Is "happy" defined as happy from beginning to end or as bad things happen but it works out OK in the end?
There are a lot of happy fics (or at least happy-ending fics) in
Due South
-- perhaps because the series ended on a happy note.
Gah. Good question, Connie. I'd tend to include both kinds of fic in the definition unless the "bad things happen" fic has so many irrevocably bad things happen that the happy ending could only be seen as bittersweet.
One kind of fic I loathe are ones where a shitload of bad stuff happens and a happy ending is tacked on with no acknowledgement of the fact that the characters have been through hell.
the happy ending could only be seen as bittersweet.
Heh. Where the "happiness" is that our hero/heroine still has defiance on their lips as they lay dying or something.

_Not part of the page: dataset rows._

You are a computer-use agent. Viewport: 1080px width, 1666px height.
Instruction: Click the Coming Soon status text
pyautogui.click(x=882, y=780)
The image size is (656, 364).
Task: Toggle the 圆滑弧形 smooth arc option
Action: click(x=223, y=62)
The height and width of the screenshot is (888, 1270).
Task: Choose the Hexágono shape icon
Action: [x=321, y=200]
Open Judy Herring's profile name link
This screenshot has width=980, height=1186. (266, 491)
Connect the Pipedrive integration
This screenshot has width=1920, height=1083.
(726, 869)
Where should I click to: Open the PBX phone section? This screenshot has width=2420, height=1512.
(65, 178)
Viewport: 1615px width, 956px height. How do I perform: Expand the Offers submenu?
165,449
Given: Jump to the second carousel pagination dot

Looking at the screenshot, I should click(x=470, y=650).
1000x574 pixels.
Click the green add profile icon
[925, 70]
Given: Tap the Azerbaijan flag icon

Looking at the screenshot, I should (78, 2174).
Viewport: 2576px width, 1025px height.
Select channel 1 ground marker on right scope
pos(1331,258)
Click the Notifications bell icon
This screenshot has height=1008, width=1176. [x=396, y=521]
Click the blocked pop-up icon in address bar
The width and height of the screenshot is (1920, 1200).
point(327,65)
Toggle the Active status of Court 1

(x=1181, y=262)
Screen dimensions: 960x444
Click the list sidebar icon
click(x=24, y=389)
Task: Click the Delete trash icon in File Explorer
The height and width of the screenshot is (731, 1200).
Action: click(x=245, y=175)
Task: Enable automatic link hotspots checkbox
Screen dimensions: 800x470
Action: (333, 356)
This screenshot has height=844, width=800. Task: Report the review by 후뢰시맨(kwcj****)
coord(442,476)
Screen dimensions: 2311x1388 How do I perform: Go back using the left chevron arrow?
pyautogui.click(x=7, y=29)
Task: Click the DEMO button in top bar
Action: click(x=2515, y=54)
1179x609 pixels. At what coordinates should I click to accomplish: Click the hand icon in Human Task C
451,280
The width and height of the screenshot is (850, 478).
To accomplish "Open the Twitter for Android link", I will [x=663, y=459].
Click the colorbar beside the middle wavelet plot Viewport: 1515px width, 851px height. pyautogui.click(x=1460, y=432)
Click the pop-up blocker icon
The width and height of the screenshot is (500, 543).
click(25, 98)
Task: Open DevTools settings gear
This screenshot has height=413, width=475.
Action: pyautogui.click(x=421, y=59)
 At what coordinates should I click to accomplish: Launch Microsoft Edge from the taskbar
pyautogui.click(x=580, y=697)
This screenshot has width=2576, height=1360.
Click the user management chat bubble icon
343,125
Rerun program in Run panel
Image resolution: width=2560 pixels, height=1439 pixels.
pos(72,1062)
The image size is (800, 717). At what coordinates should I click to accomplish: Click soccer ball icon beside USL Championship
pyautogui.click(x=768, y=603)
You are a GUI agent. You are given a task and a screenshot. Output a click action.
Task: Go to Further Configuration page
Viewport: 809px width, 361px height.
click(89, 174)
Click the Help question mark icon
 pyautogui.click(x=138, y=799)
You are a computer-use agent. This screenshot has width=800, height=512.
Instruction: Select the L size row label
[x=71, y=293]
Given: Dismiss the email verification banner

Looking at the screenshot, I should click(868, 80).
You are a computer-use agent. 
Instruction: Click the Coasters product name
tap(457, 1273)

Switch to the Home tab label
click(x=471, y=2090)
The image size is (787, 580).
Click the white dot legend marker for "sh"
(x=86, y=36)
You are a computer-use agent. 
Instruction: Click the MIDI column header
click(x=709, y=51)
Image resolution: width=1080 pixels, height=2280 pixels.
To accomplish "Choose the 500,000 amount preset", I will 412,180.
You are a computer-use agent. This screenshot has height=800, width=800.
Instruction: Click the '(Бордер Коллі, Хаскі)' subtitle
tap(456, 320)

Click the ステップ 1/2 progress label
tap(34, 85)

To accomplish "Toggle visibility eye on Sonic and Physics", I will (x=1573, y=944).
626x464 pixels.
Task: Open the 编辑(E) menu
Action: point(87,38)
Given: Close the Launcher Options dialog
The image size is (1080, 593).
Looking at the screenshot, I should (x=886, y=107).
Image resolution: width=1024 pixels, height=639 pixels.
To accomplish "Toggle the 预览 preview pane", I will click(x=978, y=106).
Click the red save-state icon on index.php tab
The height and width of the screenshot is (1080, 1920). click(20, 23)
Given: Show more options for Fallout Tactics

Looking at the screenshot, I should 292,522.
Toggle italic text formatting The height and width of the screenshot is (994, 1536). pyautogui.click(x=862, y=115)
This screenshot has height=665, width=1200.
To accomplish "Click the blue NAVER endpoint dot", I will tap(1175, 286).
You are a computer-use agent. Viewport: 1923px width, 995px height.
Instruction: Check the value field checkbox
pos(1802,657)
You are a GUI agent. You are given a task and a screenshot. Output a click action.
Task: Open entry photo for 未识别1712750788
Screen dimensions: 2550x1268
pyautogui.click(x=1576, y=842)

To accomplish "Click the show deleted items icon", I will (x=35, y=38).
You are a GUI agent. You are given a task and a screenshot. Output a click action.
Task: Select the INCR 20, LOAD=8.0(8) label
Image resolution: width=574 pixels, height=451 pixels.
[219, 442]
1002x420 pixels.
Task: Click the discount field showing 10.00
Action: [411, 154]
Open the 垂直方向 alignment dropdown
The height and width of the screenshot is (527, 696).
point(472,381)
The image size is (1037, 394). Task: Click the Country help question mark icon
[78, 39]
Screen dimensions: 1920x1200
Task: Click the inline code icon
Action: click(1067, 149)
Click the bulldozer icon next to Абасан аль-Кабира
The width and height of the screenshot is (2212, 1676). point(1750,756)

I'm a sucker for the happy ending, myself, even if happy means that the world has gone to hell but the couple de jour knows they've still got each other to depend on.
Fluff pieces are nice. Not every life is unending angst and pain. Granted, it's hard to maintain fluff without it becoming simple goop. Conflict is generally necessary for there to be a purpose to the story. Wrestling with a stubborn jar of peanut butter might be the extent of it, but there needs to be some sort of conflict. Otherwise we're all living in Teletubbies Land and talking babytalk to each other.
Oooohh, fandom meltdown. Very fun.
XF, oddly enough. One of the currently-popular writers (or fans, possibly -- I'm no longer reading in the fandom) is a doctor who was talking publicly about her patients a lot, and even posted a set of X-rays to her LJ. Finally some of the Old Guard (including a number of friends of mine) took her to task publicly for ethical violations.
It spilled over into fanfic_hate, a bunch of different LJ posts, and will probably show up on FW any moment now. The individual in question has suddenly deleted a lot of her threads on boards, and locked her LJ. But the thing's very much out in the open now.
In the interstices I can see all sorts of old resentments getting aired.
ION, I'm a little disappointed that none of YV has been tagged as over-rated and pretentious on the FF_H XF thread. Ah, well, give it time.